Enter the UK: freshly bruised from Brexit, still clutching its Commonwealth nostalgia, and desperately trying to reinvent itself as “Global Britain.” For Trump, this was love at first divorce. A partner outside the EU's rules. An opportunity to prove that leaving Brussels doesn’t mean economic isolation, especially if Uncle Sam comes bearing trade agreements and flattery.

Cue the “soft deal” of May 2025: light on regulation, heavy on symbolism, and tailor-made for headlines like “Trump and Britain: A Special Relationship Reforged.”

But beneath the surface of this deal lies a sharpened wedge. Because every handshake Trump offers London seems strategically angled to drive just a little more distance between the UK and the EU. Every friendly tariff reduction is a not-so-subtle reminder that you don’t need Brussels to do business. And every shared press conference with a grinning British PM is another visual metaphor of the West’s split personality.

There’s a Roman echo to Trump’s playbook: divide and conquer. He didn’t invent the EU’s internal fractures, over migration, defense, or fiscal policy but he sure knows how to whistle into them.

Think about it. A UK leaning closer to Washington becomes less invested in EU alignment. A US-UK deal sets regulatory precedents that clash with European standards. Financial flows, corporate investments, even digital data policies—everything starts bending westward. And the more friction London experiences re-integrating into European frameworks, the more tempting Trump's open arms become.

It’s not sabotage in the traditional sense. It’s more… seduction through disruption.

By empowering the UK’s independence narrative, Trump amplifies the EU’s biggest insecurity: that it is, at its core, a fragile consensus. Not a federation. Not a superstate. But a group of very different nations playing in the same sandbox, often with different toys and very different tempers.

Here’s the rub. Trump doesn’t need to “destroy” the EU in any Bond-villain sense. He just needs to keep it fractured enough that it can’t challenge America’s economic supremacy or ideological reach. And for that, the UK is the perfect instrument. Familiar. English-speaking. Slightly angsty.

This isn’t just geopolitics, it’s psychology.

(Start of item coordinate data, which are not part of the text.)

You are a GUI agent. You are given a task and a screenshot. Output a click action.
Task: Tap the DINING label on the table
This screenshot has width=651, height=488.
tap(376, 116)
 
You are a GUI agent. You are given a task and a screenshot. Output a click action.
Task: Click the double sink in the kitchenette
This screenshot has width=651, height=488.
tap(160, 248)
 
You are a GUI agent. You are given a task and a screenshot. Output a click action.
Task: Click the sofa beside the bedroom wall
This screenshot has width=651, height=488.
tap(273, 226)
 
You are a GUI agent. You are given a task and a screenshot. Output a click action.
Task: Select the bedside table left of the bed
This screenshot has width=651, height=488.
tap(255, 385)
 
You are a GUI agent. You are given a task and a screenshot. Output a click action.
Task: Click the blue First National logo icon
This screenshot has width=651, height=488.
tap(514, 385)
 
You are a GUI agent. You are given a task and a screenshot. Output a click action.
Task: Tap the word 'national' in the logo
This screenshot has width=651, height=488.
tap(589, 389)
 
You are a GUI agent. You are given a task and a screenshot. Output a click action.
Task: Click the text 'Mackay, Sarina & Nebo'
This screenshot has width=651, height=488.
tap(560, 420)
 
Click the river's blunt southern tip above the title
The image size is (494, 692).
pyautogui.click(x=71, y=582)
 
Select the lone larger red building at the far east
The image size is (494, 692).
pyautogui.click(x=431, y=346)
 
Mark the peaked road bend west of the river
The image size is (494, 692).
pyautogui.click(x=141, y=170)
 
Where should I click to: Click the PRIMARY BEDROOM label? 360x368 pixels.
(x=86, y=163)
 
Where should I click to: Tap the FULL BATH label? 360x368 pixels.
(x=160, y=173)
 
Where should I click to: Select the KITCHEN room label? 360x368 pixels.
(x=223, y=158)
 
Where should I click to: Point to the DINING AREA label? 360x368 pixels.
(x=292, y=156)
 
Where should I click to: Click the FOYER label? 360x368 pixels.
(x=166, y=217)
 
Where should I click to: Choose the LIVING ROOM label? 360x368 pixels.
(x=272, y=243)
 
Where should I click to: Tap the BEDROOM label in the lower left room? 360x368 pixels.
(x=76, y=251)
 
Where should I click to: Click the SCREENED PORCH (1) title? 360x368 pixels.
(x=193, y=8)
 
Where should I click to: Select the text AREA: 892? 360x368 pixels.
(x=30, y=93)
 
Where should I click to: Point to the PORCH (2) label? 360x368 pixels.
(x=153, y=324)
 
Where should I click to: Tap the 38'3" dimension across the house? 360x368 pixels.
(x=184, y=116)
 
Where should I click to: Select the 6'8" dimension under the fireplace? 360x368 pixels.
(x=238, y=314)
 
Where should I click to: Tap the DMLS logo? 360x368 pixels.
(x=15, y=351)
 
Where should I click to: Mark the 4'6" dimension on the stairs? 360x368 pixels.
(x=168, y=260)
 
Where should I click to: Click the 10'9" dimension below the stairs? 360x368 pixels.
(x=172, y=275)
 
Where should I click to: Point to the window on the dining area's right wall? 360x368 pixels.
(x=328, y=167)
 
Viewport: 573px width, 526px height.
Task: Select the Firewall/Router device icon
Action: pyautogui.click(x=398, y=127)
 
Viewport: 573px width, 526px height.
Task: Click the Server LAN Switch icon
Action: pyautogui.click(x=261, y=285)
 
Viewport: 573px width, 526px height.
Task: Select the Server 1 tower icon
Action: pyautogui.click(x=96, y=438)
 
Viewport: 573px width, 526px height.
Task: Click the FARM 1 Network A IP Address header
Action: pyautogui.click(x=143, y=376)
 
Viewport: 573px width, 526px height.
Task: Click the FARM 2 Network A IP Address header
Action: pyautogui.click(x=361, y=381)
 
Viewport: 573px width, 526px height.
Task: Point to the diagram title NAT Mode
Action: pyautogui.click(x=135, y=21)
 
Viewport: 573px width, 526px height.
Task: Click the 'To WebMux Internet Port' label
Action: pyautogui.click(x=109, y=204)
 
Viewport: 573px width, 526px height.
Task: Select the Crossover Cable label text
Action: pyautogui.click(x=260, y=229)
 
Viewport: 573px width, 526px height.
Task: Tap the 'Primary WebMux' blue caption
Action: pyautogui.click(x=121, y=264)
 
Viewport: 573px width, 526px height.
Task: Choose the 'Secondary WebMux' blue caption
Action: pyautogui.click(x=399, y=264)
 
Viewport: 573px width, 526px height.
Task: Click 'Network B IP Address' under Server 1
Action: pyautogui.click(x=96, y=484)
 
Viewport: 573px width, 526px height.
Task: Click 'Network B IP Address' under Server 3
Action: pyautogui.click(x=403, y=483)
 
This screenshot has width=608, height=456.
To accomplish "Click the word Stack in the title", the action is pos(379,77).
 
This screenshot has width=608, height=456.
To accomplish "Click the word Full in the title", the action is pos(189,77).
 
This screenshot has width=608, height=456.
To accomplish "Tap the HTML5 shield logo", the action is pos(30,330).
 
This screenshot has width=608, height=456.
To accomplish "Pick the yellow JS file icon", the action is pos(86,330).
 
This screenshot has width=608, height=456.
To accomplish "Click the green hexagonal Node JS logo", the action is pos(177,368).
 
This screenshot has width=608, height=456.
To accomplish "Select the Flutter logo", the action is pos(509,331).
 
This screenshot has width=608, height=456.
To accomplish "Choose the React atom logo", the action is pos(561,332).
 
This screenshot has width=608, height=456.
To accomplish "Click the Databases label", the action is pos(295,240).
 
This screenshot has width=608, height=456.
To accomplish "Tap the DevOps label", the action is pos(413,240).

Every time the EU tries to negotiate from a position of unity, Trump throws a little chum in the water: a bilateral offer, a suggestive tweet, a better deal for Hungary or Italy or France if they “go it alone.” It's like playing poker with someone who keeps texting your teammates mid-hand.

So no, the “soft deal” isn’t about softer relations. It’s a strategic pressure point, applied with surgical precision. It's not about loving the UK, it’s about loving what the UK can do to the EU.

Ironically, this strategy might be just as dangerous for Britain as it is for Brussels. Because a Trump-led USA doesn’t offer deals, it offers dependencies. The kind that come with agriculture imports, healthcare privatization whispers, and the occasional diplomatic reprimand dressed as “advice.”

If Britain aligns too closely, it risks becoming a regulatory satellite of Washington. If it drifts too far from Europe, it loses market access and leverage. Stuck in the middle, Britain might one day wake up realizing it traded EU influence for American indulgence and got neither.

The question isn’t whether Trump wants to harm the EU. The question is whether he sees any value in it standing tall. And if history and hairdos, are any guide, Trump prefers mirrors to partnerships. He wants deals that reflect his strength, not unions that dilute it.

The “soft deal” with the UK may arrive on paper, wrapped in ribbon and smiles. But it will carry the fingerprints of a deeper agenda, one that doesn’t just trade in goods, but in geopolitical leverage.

And somewhere in Brussels, a weary diplomat will sigh, pour another espresso, and prepare for another round of what they now call Transatlantic Chess.

Let’s just hope the board holds together.